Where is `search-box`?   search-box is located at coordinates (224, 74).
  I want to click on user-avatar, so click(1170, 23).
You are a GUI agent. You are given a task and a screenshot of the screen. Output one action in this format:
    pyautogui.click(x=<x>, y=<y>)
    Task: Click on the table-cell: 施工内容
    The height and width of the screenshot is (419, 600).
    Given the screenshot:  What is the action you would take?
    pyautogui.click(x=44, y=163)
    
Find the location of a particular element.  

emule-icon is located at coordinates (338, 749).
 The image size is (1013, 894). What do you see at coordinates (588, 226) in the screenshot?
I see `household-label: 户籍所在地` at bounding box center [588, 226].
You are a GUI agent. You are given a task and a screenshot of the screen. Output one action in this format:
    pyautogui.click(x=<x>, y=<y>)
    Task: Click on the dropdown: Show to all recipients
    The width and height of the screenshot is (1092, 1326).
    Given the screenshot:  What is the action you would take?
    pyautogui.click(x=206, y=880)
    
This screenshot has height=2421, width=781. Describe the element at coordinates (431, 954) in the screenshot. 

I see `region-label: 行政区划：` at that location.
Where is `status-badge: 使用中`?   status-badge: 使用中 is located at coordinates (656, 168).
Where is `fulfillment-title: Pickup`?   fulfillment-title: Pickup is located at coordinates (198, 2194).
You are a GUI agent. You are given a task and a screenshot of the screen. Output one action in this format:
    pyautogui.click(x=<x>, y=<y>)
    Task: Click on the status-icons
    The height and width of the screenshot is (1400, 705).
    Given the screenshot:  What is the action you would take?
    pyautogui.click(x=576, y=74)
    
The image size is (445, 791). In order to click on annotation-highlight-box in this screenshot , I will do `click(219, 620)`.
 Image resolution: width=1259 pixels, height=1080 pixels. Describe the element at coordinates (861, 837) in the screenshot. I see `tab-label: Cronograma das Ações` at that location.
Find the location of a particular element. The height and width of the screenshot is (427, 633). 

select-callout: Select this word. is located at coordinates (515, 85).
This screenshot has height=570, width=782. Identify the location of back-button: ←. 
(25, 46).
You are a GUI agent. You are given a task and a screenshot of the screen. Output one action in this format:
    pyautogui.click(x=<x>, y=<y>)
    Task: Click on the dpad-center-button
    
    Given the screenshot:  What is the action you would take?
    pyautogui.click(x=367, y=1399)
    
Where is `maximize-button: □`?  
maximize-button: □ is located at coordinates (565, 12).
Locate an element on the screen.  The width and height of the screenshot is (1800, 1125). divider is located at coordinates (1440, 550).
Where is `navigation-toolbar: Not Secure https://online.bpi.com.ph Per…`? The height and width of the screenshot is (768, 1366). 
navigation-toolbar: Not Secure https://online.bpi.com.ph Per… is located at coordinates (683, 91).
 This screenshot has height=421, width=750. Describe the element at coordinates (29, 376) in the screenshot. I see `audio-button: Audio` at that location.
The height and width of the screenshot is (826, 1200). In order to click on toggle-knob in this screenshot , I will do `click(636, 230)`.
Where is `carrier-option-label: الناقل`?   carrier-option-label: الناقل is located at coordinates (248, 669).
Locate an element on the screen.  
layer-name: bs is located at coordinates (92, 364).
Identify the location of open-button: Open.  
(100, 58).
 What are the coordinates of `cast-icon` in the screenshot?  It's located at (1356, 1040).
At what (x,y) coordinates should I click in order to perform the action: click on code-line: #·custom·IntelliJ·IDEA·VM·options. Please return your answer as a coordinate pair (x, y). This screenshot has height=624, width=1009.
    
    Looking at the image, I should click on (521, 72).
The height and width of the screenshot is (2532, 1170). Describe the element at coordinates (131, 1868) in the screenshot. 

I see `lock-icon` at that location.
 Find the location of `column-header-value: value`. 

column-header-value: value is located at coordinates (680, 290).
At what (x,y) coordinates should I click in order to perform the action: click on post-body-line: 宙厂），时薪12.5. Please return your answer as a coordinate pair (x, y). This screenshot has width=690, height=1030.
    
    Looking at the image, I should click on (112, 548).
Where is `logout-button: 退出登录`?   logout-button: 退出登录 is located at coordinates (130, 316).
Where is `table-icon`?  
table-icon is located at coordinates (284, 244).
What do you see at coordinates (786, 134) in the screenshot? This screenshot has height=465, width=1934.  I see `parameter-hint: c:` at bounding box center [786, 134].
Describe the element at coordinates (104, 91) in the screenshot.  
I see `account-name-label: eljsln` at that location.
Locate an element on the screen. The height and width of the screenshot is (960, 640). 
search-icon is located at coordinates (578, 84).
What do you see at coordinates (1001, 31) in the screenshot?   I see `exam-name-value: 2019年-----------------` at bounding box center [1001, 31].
......
◆ Exercise details: Update all of the entries above by replacing each occurrence of "GUI agent" with "interface agent", leaving everything else unchanged.

◆ Final answer:
Where is `search-box`?   search-box is located at coordinates (224, 74).
  I want to click on user-avatar, so click(1170, 23).
You are a interface agent. You are given a task and a screenshot of the screen. Output one action in this format:
    pyautogui.click(x=<x>, y=<y>)
    Task: Click on the table-cell: 施工内容
    The height and width of the screenshot is (419, 600).
    Given the screenshot:  What is the action you would take?
    pyautogui.click(x=44, y=163)
    
Find the location of a particular element.  

emule-icon is located at coordinates (338, 749).
 The image size is (1013, 894). What do you see at coordinates (588, 226) in the screenshot?
I see `household-label: 户籍所在地` at bounding box center [588, 226].
You are a interface agent. You are given a task and a screenshot of the screen. Output one action in this format:
    pyautogui.click(x=<x>, y=<y>)
    Task: Click on the dropdown: Show to all recipients
    The width and height of the screenshot is (1092, 1326).
    Given the screenshot:  What is the action you would take?
    pyautogui.click(x=206, y=880)
    
This screenshot has height=2421, width=781. Describe the element at coordinates (431, 954) in the screenshot. 

I see `region-label: 行政区划：` at that location.
Where is `status-badge: 使用中`?   status-badge: 使用中 is located at coordinates (656, 168).
Where is `fulfillment-title: Pickup`?   fulfillment-title: Pickup is located at coordinates (198, 2194).
You are a interface agent. You are given a task and a screenshot of the screen. Output one action in this format:
    pyautogui.click(x=<x>, y=<y>)
    Task: Click on the status-icons
    The height and width of the screenshot is (1400, 705).
    Given the screenshot:  What is the action you would take?
    pyautogui.click(x=576, y=74)
    
The image size is (445, 791). In order to click on annotation-highlight-box in this screenshot , I will do `click(219, 620)`.
 Image resolution: width=1259 pixels, height=1080 pixels. Describe the element at coordinates (861, 837) in the screenshot. I see `tab-label: Cronograma das Ações` at that location.
Find the location of a particular element. The height and width of the screenshot is (427, 633). 

select-callout: Select this word. is located at coordinates (515, 85).
This screenshot has height=570, width=782. Identify the location of back-button: ←. 
(25, 46).
You are a interface agent. You are given a task and a screenshot of the screen. Output one action in this format:
    pyautogui.click(x=<x>, y=<y>)
    Task: Click on the dpad-center-button
    
    Given the screenshot:  What is the action you would take?
    pyautogui.click(x=367, y=1399)
    
Where is `maximize-button: □`?  
maximize-button: □ is located at coordinates (565, 12).
Locate an element on the screen.  The width and height of the screenshot is (1800, 1125). divider is located at coordinates (1440, 550).
Where is `navigation-toolbar: Not Secure https://online.bpi.com.ph Per…`? The height and width of the screenshot is (768, 1366). 
navigation-toolbar: Not Secure https://online.bpi.com.ph Per… is located at coordinates (683, 91).
 This screenshot has height=421, width=750. Describe the element at coordinates (29, 376) in the screenshot. I see `audio-button: Audio` at that location.
The height and width of the screenshot is (826, 1200). In order to click on toggle-knob in this screenshot , I will do `click(636, 230)`.
Where is `carrier-option-label: الناقل`?   carrier-option-label: الناقل is located at coordinates (248, 669).
Locate an element on the screen.  
layer-name: bs is located at coordinates (92, 364).
Identify the location of open-button: Open.  
(100, 58).
 What are the coordinates of `cast-icon` in the screenshot?  It's located at (1356, 1040).
At what (x,y) coordinates should I click in order to perform the action: click on code-line: #·custom·IntelliJ·IDEA·VM·options. Please return your answer as a coordinate pair (x, y). This screenshot has height=624, width=1009.
    
    Looking at the image, I should click on (521, 72).
The height and width of the screenshot is (2532, 1170). Describe the element at coordinates (131, 1868) in the screenshot. 

I see `lock-icon` at that location.
 Find the location of `column-header-value: value`. 

column-header-value: value is located at coordinates (680, 290).
At what (x,y) coordinates should I click in order to perform the action: click on post-body-line: 宙厂），时薪12.5. Please return your answer as a coordinate pair (x, y). This screenshot has width=690, height=1030.
    
    Looking at the image, I should click on (112, 548).
Where is `logout-button: 退出登录`?   logout-button: 退出登录 is located at coordinates (130, 316).
Where is `table-icon`?  
table-icon is located at coordinates (284, 244).
What do you see at coordinates (786, 134) in the screenshot? This screenshot has height=465, width=1934.  I see `parameter-hint: c:` at bounding box center [786, 134].
Describe the element at coordinates (104, 91) in the screenshot.  
I see `account-name-label: eljsln` at that location.
Locate an element on the screen. The height and width of the screenshot is (960, 640). 
search-icon is located at coordinates (578, 84).
What do you see at coordinates (1001, 31) in the screenshot?   I see `exam-name-value: 2019年-----------------` at bounding box center [1001, 31].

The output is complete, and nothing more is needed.